Corpora: Summary - code for random selection of concordance lines

Fri Mar 22 20:32:30 UTC 2002

Dear list members

Thanks to everyone who so kindly responded to my query:

Alexander Clark
David Graff
Rosie Jones
Adam Kilgariff
Bruce Lambert
Steve Tolkin

Summary of replies follows:

================

Alexander Clark:

shuffle.pl < file | head -n

#!/usr/bin/perl -w
# shuffle the lines at random
# Using Fisher-Yates algorithm

use strict;
@lines = (<>);
for ($i = @lines; --$i;){
    $j = int rand($i+1);
    ($lines[$i],  $lines[$j]) = ($lines[$j],  $lines[$i]);
}
print @lines;

=========

David Graff

(number of lines set to 20 :)

    $ tail +1 conc | perl -pe '$r=rand(); s/^/$r /;' | sort -n | head -20 |
cut -f2- "-d "

===========

Rosie Jones

#!/usr/bin/perl
$numlinestoselect = shift; # get the number of lines from the command line
$myfile = "myconcordance.txt"; # could also get this from the command line
open(CONCORDANCE, $myfile) || die "Cannot open concordance file
$myfile\n";
@lines = <CONCORDANCE>; # read ALL lines into memory;
close(CONCORDANCE); # just to be tidy
shift @lines; # get rid of the first line
$totallines = scalar(@lines); # find out how many lines there are
if ($totallines < $numlinestoselect) { die "Can't select more lines than
there are\n" };
$linessampled = 0;
srand; # seed the random number generator
while ($linessampled < $numlinestoselect) {
  $rand = rand($totallines); # pick a line with uniform probability
  if (! $seen[$rand]) { # don't want to select the same line twice
    print $lines[$rand];
    $seen[$rand] = 1;
    $linessampled++; # one more line towards our goal
  }
}
# end of perl code

=============

Adam Kilgariff

(number of lines set to 100 :)

#!/usr/local/bin/perl

$numwanted=100;
@rand = sort map(rand(1)." $_", <>);
for (@rand){
        $x++;
        s/^0.[0-9]+ //;
        print;
exit if $x==$numwanted;
    }

============

Bruce Lambert

#!/bin/sh

IFILE="$1"
N="$2"

gawk 'BEGIN {srand()} {print rand(),$0}' $IFILE | sort | gawk
'{$1="";print}'   | head -$N

On a Unix system that has gawk: Copy this into a file called 'randomize'.
At the prompt (~>) type:

~> chmod +x randomize

then

~> randomize some_input_file N > some_output_file

N is the number or lines desired in the output.

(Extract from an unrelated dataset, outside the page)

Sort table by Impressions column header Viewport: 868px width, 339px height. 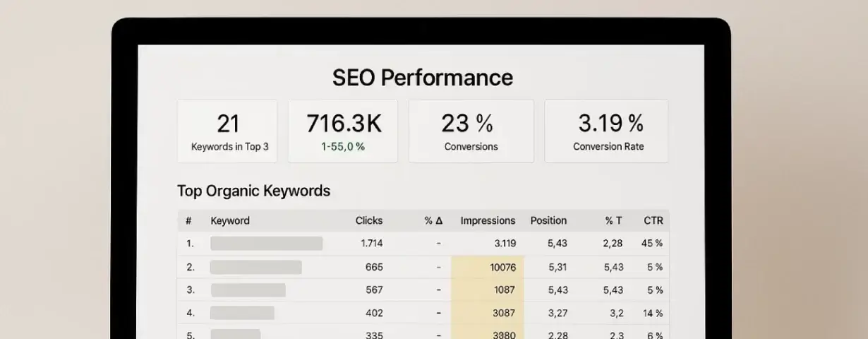coord(488,220)
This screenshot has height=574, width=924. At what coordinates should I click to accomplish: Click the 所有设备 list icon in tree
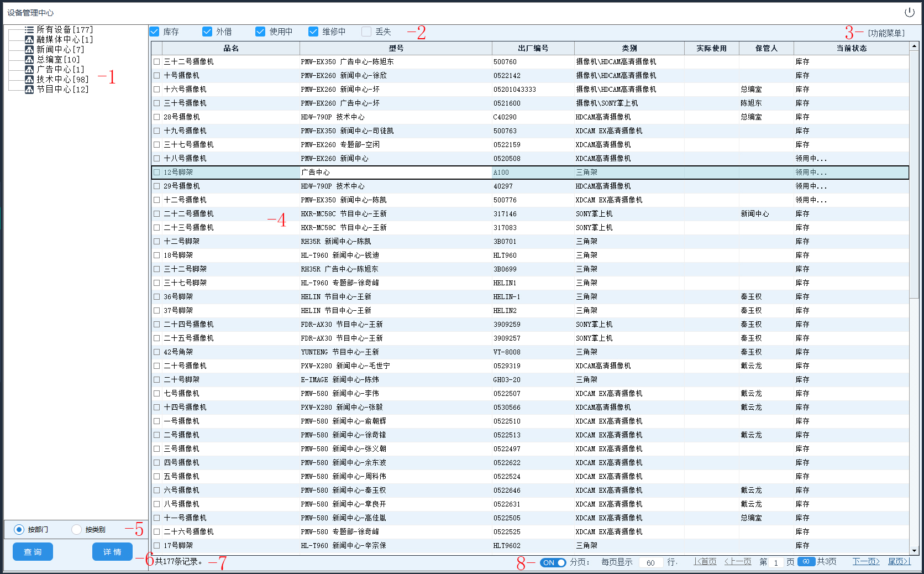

If your system does not
have gawk, you can download and install it or try awk (you'll need to
change gawk to awk in the script).

============

Steve Tolkin

(with reference to Rosie Jones's reply)

Do NOT use this approach!  It can be pathologiclaly slow.
Consider what happens in the while loop
if e.g. you ask for 999 samples from a 1000 line file.
Getting the last few samples can take a very long time,
as you repeatedly hit lines that have already used chosen.

Instead use the Fisher-Yates algorithm, described in the
recent post by Alexander Clark [asc at aclark.demon.co.uk]
with this same subject.

Note that Fisher-Yates is not "complete", in that there
are many possible shuffles that are never returned.
It is "fair", in that all the
results have an equal probablility of being chosen.
Search for "fisher-yates perl abigail"
for more details, and/or see
http://www.bumppo.net/lists/fun-with-perl/2000/07/msg00016.html

================

Thanks again to all who took the time to reply.

cheers
tony.
-------------------------------------
Dr Tony Berber Sardinha
LAEL, PUC/SP
(Catholic University of Sao Paulo, Brazil)
tony4 at uol.com.br
http://lael.pucsp.br/~tony
[New website]